For those not paying attention back in 1983, here’s the premise of the show. Producers gave children ranging from six to nine years old a word and filmed them trying to provide its definition. Adults then guessed what word the kids were slathering with adorably saccharine kid logic. A live studio audience in early 80’s finery provided the requisite response scale to register the cuteness.
Anyone who knew me at eight understands why my getting on the show seemed like a good bet. I mean, I read the dictionary for fun when I was six and was a clown. If ever there was television show tailored to my skill set, this was it (or maybe Beat the Geeks).
Of course I didn’t get on the show. Of course, hindsight says that was a good thing.
I remember two things most clearly about the audition. First, there was a lag between when I arrived and when they pulled a group in to screen test us. The whole time we waited, the other kids practiced various facial expressions over and over, the adults with them judging their performances with what I thought was unusual harshness. I remember one girl pouting and flipping her hair about a dozen times, each repetition met with her mother shaking her head and telling her to try again.
Meanwhile, I was reading Stephen King.
And then we got called into the room, where I experienced the verbal equivalent of being elbowed in the throat repeatedly by the thirstiest group of never-gonnabes I’ve ever been around. Hair flip girl literally leaned in front of me to intercept a word the producer sent my direction.

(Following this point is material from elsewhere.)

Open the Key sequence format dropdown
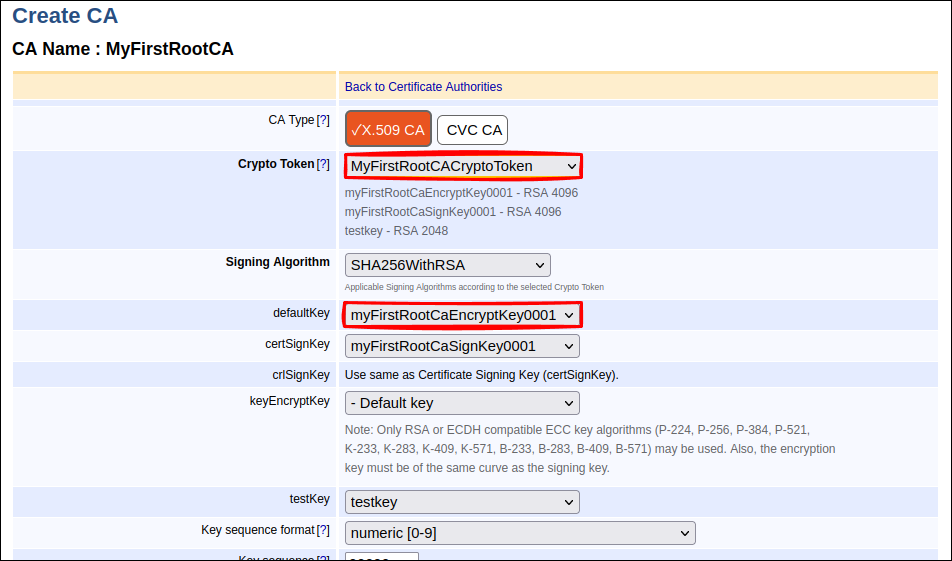Image resolution: width=952 pixels, height=561 pixels. tap(520, 533)
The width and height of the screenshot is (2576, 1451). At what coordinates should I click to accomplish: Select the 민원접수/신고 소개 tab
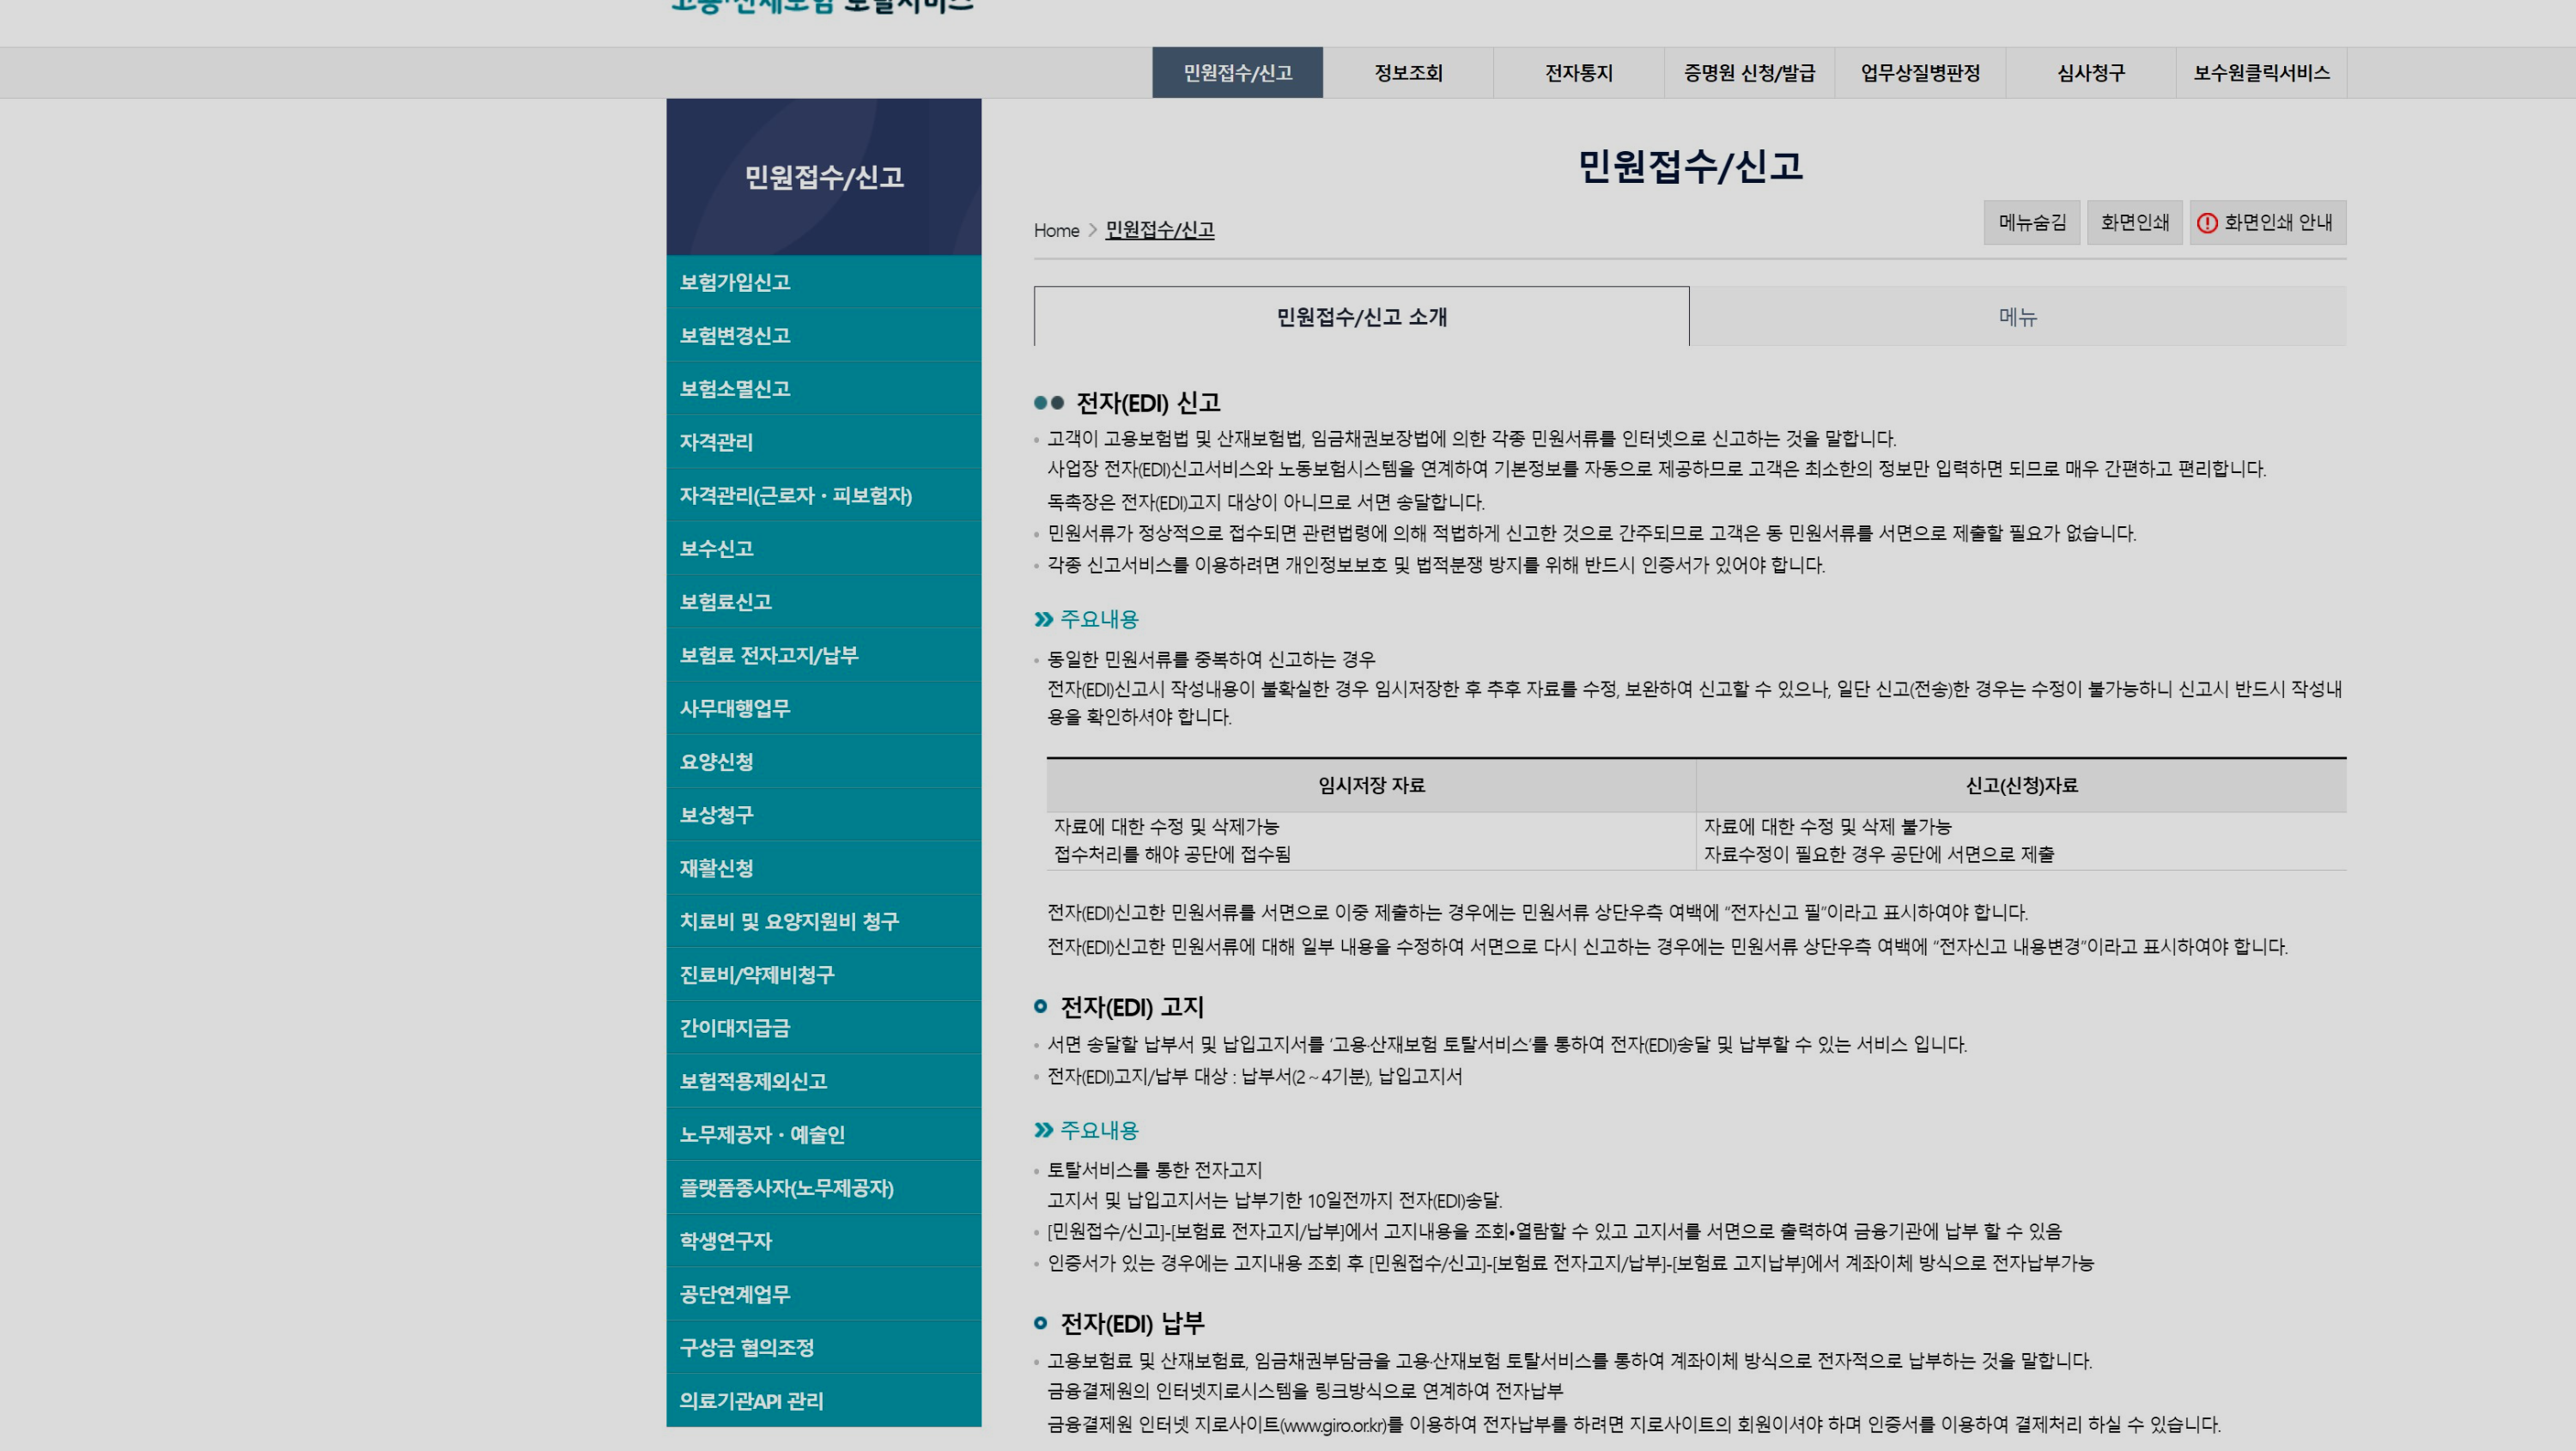[1361, 317]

Finally, the guy said Let’s let Mike have a turn and lobbed three words at me. I sent the correct definitions back like Serena Williams coming to the net and that was that. On the way out of the room, the producer shook my hand and said, “Sorry kid, but you’re too right. We need a little more creative space in your answers.”
I remember feeling like I’d let Mom down when I told her what happened, but she just shook her head and responded like she always did.
“That’s just stupid. I’d rather have a son who gets it right than one who gets on camera pretending to be wrong.”
She took me to lunch and the rest of the day was one of the rare ones we got to spend just the two of us.